At the time, I was working very hard to change the culture of DIA from one
overly focused on Washington, DC, to a culture that focused on our
forward-based war fighters and commanders. It was not an easy shift, but it
was necessary and exactly the reason I was put into the job in the first
place.

In the end, I was pissed but knew that I had maintained my integrity and
was determined in the few months I had left to continue the changes I was
instituting and to keep beating the drum about the vicious enemy we were
facing (still are).

I would not change a lick how I operate. Our country has too much at stake.

We’re in a global war, facing an enemy alliance that runs from Pyongyang,
North Korea, to Havana, Cuba, and Caracas, Venezuela. Along the way, the
alliance picks up radical Muslim countries and organizations such as Iran,
al Qaeda, the Taliban and Islamic State.

That’s a formidable coalition, and nobody should be shocked to discover
that we are losing the war.

If our leaders were interested in winning, they would have to design a
strategy to destroy this global enemy. But they don’t see the global war.
Instead, they timidly nibble around the edges of the battlefields from
Africa to the Middle East, and act as if each fight, whether in Syria,
Iraq, Nigeria, Libya or Afghanistan, can be peacefully resolved by
diplomatic effort.

As we defeat them on the ground, we must clearly and forcefully attack
their crazy doctrines. Defeat on battlefields does great damage to their
claim to be acting as agents of divine will.

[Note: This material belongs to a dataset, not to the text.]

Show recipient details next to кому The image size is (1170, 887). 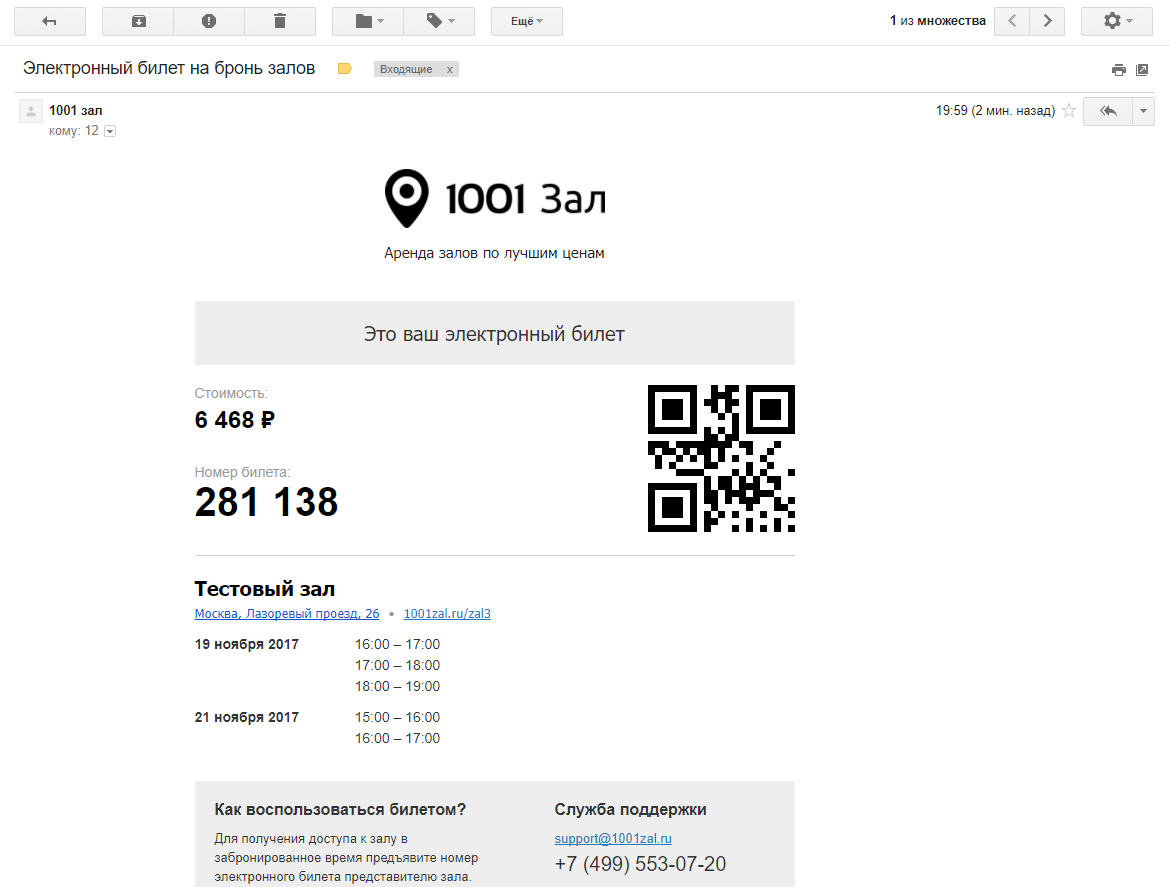click(x=110, y=131)
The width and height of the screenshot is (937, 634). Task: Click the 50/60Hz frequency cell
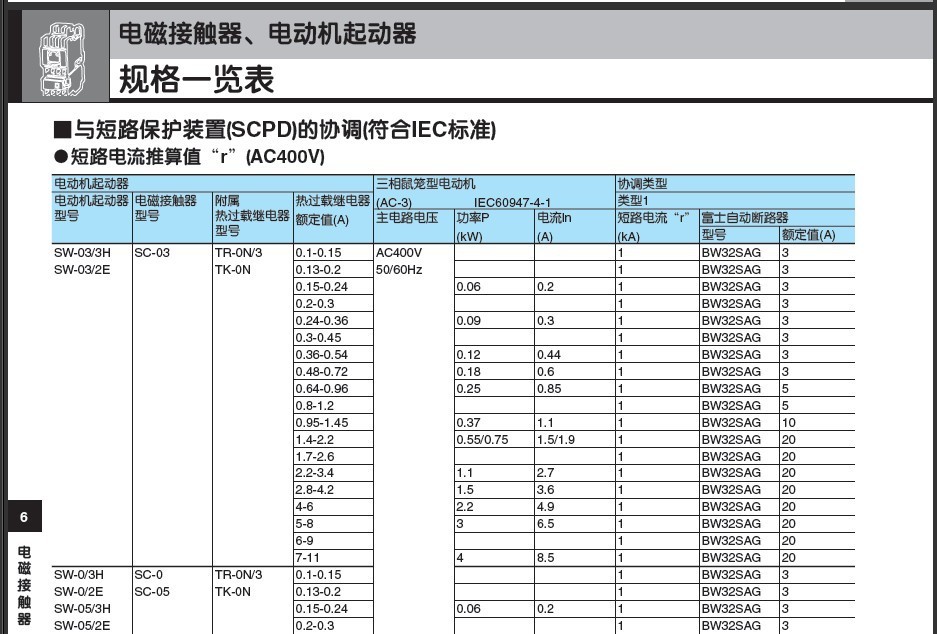(x=399, y=270)
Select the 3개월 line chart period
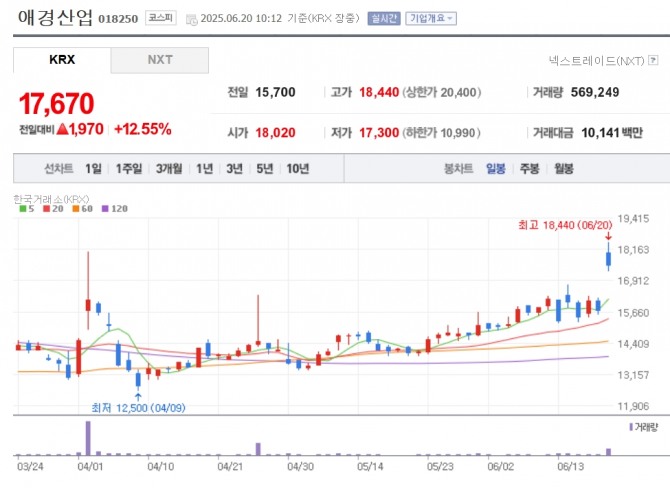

This approach is doomed. We have real enemies, dedicated to dominating and
eventually destroying us, and they are not going to be talked out of their
hatred. Iran, for example, declared war on the United States in 1979 —
that’s 37 years ago — and has been killing Americans ever since. Every
year, the State Department declares Iran to be the world’s primary
supporter of terror. Do you think we’ll nicely and politely convince them
to be good citizens and even (as President Obama desires) a responsible
ally supporting peace? Do you think ISIS or the Taliban wants to embrace us?

No, we’re not going to talk our way out of this war, nor can we escape its
horrors. Ask the people in San Bernardino or South Florida, or the
relatives of the thousands killed on 9/11. We’re either going to win or
lose. There is no other “solution.”

I believe we can and must win. This war must be waged both militarily and
politically; we have to destroy the enemy armies and combat enemy
doctrines. Both are doable. On military battlefields, we have defeated
radical Islamic forces every time we have seriously gone after them, from
Iraq to Afghanistan. Their current strength is not a reflection of their
ability to overwhelm our armed forces, but rather the consequence of our
mistaken and untimely withdrawal after demolishing them.

We have failed to challenge their jihadist doctrines, even though their
true believers only number a small fraction of the Muslim world, and even
though everybody, above all most living Muslims, knows that the Islamic
world is an epic failure, desperately needing economic, cultural and
educational reform of the sort that has led to the superiority of the West.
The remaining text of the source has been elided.